*** Opening of INPUT RECORDS ***

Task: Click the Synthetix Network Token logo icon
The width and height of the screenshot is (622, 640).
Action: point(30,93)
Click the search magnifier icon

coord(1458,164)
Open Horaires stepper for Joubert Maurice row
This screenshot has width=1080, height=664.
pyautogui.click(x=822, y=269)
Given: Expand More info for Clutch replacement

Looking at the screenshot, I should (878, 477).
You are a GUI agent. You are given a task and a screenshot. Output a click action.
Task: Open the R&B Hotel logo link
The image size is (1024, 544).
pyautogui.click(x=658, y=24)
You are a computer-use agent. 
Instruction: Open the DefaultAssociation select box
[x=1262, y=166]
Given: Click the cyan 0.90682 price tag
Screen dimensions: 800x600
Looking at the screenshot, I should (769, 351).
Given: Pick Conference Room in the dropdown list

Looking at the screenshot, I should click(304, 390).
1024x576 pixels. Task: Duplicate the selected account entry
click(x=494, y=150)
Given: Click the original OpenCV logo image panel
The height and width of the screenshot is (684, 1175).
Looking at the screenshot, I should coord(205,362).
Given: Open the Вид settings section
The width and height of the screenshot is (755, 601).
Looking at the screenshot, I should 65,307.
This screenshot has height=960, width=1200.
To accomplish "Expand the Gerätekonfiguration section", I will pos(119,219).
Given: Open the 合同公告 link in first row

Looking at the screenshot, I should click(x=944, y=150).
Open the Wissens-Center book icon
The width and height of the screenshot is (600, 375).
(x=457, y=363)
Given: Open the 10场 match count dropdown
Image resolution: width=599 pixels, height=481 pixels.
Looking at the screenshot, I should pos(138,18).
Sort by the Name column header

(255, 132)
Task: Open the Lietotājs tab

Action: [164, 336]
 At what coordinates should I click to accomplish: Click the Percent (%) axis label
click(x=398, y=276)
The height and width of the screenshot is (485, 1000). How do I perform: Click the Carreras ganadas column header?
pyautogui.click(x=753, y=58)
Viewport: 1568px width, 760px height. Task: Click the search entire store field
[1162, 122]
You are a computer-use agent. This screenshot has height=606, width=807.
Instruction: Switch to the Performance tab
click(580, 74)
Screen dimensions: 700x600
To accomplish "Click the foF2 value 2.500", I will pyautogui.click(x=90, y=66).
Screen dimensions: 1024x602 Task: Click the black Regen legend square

*** Close of INPUT RECORDS ***

## TASK DESCRIPTION:
Find the word "agent" in the entries, and copy every line it shows up in.

## FINAL ANSWER:
You are a GUI agent. You are given a task and a screenshot. Output a click action.
You are a computer-use agent. 
You are a computer-use agent. This screenshot has height=606, width=807.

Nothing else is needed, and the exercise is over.